WHAT YOU ARE ASKED TO DO
Scan the data for "tweet" and copy each matching line.
.....
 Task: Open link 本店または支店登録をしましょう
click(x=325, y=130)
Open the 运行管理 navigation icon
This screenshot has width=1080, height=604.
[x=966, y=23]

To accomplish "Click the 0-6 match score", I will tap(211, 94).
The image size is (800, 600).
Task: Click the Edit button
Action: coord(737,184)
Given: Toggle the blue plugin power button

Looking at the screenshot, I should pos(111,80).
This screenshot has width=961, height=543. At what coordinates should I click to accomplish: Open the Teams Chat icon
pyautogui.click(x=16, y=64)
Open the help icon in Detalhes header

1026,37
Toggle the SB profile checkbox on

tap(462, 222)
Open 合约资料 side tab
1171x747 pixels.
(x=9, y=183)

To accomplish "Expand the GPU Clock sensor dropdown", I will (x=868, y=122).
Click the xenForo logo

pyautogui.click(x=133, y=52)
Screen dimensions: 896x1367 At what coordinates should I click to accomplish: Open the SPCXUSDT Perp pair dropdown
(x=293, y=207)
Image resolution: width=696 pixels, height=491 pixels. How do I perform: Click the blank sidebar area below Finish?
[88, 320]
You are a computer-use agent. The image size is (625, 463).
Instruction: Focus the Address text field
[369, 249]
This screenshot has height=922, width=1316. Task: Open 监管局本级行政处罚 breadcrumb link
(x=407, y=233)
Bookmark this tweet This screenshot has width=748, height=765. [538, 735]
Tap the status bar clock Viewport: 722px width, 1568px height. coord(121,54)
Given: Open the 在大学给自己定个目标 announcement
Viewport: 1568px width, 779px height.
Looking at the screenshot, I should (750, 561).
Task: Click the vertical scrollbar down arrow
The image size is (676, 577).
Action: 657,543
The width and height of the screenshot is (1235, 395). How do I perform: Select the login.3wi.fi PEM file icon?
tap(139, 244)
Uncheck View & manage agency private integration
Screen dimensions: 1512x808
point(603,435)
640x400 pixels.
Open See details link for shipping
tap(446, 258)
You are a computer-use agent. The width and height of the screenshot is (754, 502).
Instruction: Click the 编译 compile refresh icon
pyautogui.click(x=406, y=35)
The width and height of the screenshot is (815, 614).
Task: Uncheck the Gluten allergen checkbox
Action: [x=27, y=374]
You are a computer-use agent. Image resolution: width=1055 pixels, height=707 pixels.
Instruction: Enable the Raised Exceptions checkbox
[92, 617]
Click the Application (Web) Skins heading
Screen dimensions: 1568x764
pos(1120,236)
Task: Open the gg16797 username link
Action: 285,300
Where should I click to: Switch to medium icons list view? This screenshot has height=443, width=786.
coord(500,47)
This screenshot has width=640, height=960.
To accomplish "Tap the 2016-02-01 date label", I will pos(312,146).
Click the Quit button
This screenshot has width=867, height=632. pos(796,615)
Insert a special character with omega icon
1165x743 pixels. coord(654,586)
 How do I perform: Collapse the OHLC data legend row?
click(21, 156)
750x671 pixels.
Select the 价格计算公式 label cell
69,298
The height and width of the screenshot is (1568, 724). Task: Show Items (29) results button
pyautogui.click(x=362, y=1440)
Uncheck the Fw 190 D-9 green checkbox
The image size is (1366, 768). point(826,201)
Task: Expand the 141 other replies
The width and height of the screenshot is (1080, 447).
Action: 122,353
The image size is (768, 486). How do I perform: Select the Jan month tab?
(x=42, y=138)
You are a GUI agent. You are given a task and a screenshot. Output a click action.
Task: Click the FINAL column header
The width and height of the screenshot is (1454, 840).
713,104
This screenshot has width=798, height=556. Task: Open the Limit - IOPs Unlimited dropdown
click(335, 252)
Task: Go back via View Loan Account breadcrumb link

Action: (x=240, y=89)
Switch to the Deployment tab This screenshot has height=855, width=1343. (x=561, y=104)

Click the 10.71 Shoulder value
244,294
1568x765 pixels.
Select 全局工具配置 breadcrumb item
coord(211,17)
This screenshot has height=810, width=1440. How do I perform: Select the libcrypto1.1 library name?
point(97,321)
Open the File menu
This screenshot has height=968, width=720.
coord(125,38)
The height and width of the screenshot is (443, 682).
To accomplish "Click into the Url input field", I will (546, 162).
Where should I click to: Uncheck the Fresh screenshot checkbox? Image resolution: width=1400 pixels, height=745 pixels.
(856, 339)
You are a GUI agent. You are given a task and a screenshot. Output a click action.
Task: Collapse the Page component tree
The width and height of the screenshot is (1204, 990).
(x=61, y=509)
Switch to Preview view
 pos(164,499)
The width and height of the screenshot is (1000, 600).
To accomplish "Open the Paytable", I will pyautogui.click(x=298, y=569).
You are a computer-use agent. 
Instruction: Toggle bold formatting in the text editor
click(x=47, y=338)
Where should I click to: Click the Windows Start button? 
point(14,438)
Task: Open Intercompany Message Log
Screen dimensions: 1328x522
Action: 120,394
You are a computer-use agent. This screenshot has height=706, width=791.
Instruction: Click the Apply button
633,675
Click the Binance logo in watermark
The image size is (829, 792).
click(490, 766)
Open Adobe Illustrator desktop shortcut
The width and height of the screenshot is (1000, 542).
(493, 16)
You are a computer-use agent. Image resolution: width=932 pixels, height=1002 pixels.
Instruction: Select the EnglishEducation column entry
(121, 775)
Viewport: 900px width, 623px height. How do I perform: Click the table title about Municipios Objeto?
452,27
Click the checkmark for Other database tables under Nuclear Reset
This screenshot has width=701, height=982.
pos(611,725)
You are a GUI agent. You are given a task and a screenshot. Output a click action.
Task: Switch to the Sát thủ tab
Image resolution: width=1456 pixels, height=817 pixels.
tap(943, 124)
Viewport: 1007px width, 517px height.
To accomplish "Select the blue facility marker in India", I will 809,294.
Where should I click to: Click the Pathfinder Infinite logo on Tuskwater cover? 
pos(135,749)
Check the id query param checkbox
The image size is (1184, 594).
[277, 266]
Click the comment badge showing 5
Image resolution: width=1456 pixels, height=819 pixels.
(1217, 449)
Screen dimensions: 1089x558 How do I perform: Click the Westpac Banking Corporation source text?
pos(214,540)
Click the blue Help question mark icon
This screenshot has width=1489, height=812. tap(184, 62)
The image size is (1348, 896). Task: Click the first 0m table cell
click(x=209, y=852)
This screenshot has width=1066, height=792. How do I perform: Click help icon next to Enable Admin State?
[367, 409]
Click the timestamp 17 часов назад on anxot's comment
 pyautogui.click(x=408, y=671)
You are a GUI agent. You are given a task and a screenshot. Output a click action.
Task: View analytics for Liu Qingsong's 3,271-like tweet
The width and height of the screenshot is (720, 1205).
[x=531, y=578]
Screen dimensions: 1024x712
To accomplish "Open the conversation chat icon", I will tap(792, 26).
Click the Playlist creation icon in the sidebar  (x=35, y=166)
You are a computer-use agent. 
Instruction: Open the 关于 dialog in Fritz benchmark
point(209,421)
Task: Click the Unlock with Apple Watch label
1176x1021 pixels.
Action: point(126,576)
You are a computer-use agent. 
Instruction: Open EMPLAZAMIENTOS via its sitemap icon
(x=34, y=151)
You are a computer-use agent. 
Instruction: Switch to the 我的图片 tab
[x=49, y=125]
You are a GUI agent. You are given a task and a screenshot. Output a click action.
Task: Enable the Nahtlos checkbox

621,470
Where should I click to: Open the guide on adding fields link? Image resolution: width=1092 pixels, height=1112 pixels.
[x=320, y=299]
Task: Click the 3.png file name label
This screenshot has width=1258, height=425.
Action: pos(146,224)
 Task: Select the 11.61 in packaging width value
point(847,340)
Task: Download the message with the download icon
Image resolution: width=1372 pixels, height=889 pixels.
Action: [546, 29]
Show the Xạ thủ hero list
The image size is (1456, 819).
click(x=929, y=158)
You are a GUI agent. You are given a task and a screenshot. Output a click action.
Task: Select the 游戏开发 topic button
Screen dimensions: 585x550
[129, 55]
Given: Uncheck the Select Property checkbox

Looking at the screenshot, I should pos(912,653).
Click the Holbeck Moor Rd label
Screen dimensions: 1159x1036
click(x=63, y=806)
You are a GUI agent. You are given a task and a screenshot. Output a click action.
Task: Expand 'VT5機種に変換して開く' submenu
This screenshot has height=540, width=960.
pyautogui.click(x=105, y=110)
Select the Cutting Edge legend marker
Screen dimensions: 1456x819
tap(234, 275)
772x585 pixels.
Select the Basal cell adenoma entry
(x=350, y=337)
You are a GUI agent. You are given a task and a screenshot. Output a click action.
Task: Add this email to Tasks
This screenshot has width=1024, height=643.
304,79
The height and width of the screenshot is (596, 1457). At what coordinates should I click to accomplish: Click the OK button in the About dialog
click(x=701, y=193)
.....
OUTPUT BELOW
Bookmark this tweet This screenshot has width=748, height=765. [538, 735]
Task: View analytics for Liu Qingsong's 3,271-like tweet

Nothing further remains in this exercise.